Click-target data:
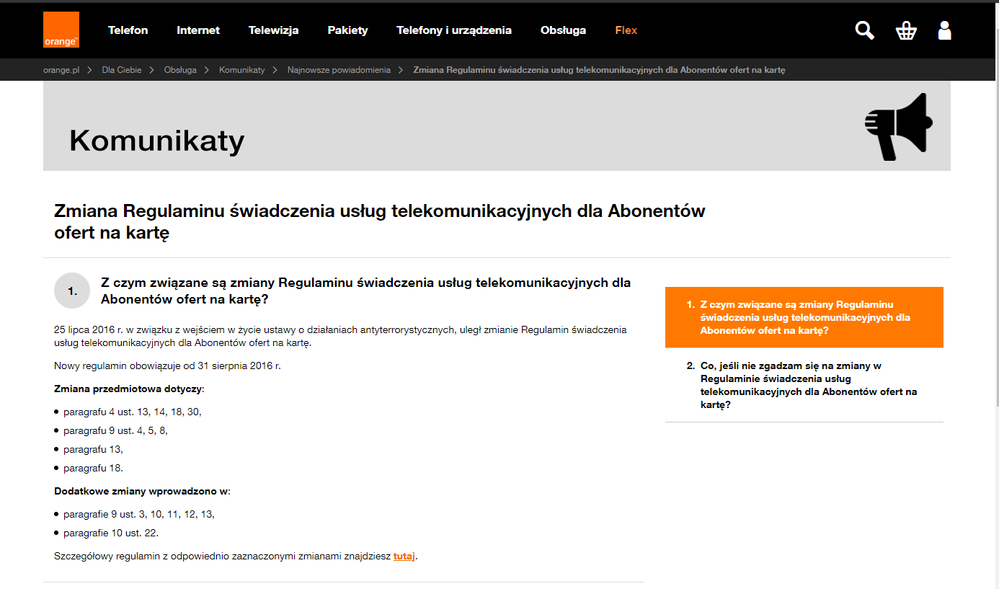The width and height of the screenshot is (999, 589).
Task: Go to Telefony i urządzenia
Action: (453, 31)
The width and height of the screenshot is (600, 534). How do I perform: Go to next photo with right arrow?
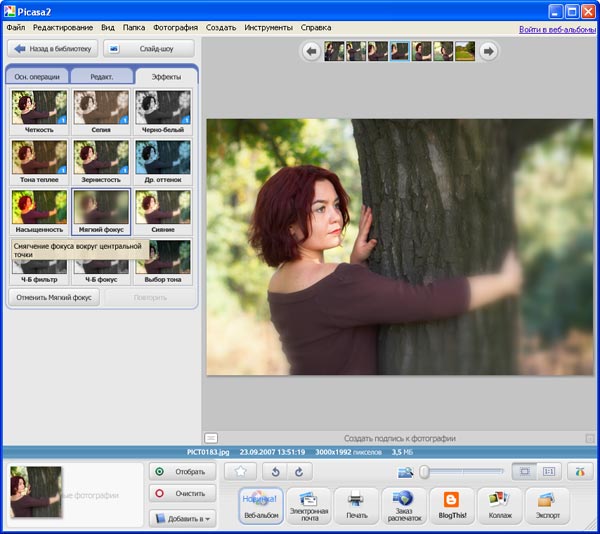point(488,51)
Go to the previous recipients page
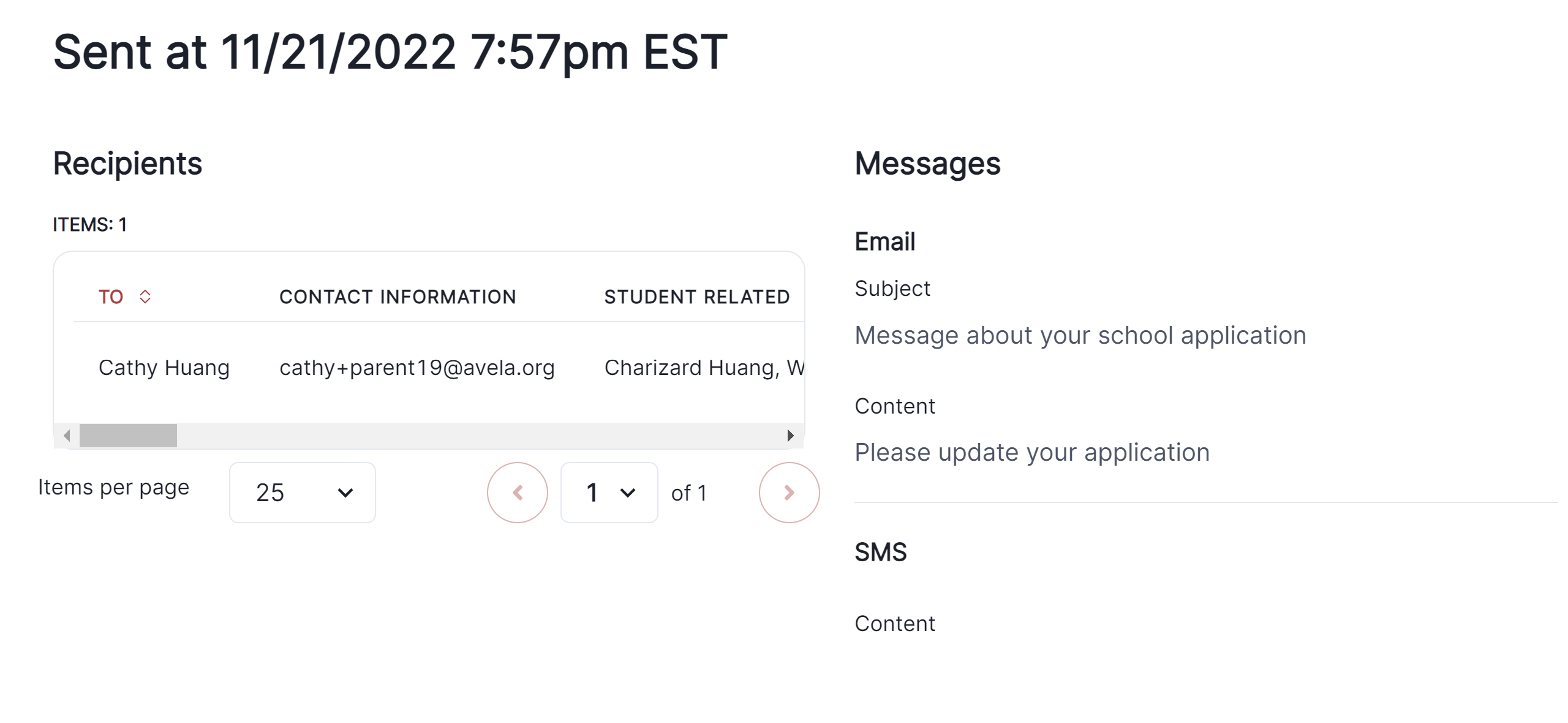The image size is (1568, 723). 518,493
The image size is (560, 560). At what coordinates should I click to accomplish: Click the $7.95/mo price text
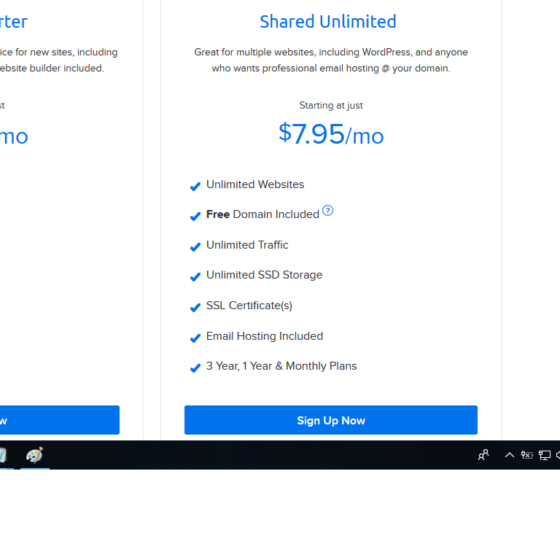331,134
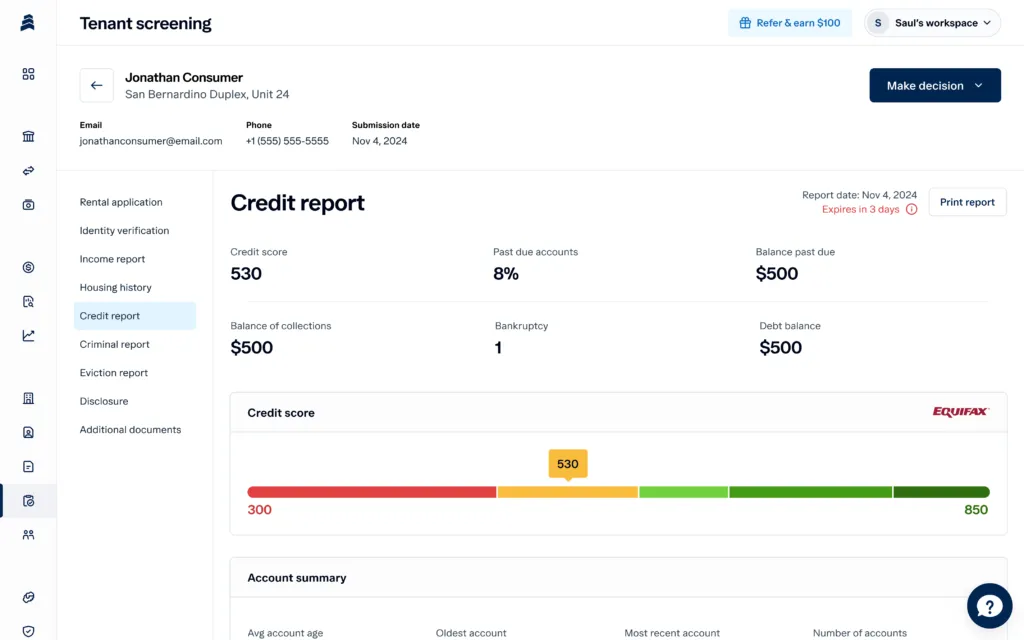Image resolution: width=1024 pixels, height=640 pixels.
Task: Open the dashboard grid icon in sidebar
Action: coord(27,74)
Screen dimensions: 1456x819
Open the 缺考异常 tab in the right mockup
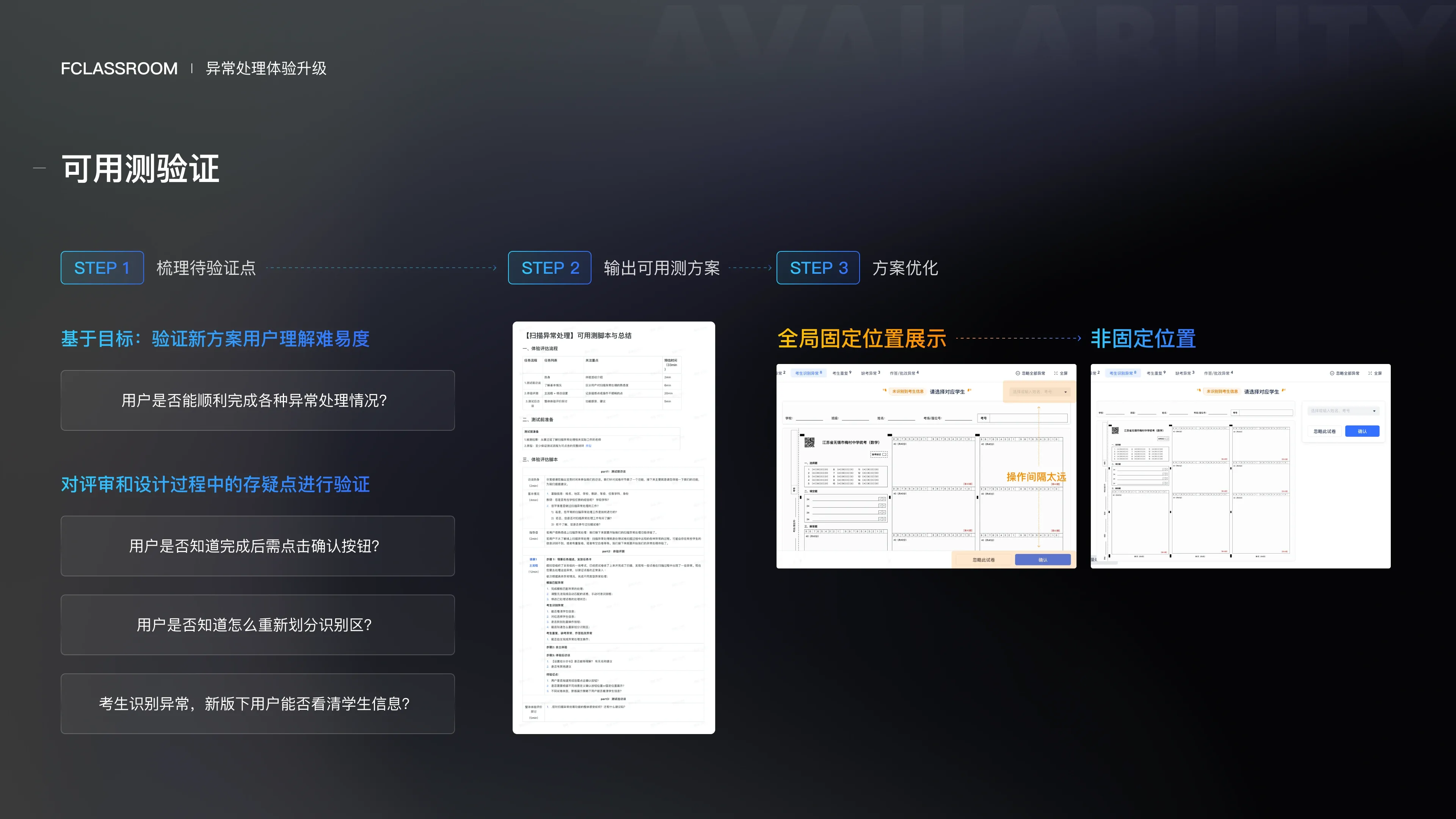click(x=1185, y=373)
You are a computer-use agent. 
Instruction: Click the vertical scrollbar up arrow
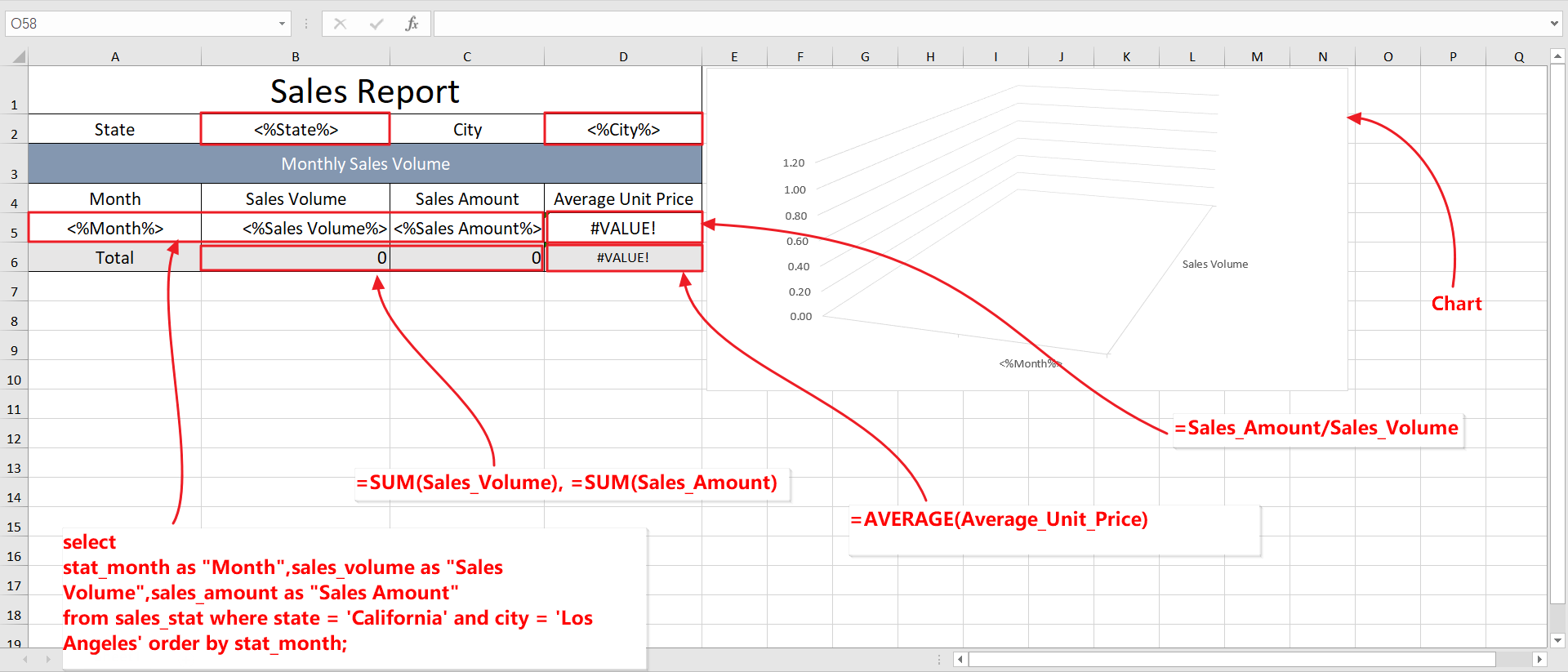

— TASK GOAL —
Convert every line of the rows above into a numbered list with one line per item. Skip blank lines and leave out the pictures.

— FULL SOLUTION —
1. The width and height of the screenshot is (999, 589).
2. Task: Go to Telefony i urządzenia
3. Action: (453, 31)
4. The width and height of the screenshot is (600, 534). How do I perform: Go to next photo with right arrow?
5. point(488,51)
6. Go to the previous recipients page
7. The image size is (1568, 723). 518,493
8. The image size is (560, 560). At what coordinates should I click to accomplish: Click the $7.95/mo price text
9. 331,134
10. Image resolution: width=1024 pixels, height=640 pixels.
11. Task: Open the dashboard grid icon in sidebar
12. Action: coord(27,74)
13. Screen dimensions: 1456x819
14. Open the 缺考异常 tab in the right mockup
15. click(x=1185, y=373)
16. You are a computer-use agent. 
17. Instruction: Click the vertical scrollbar up arrow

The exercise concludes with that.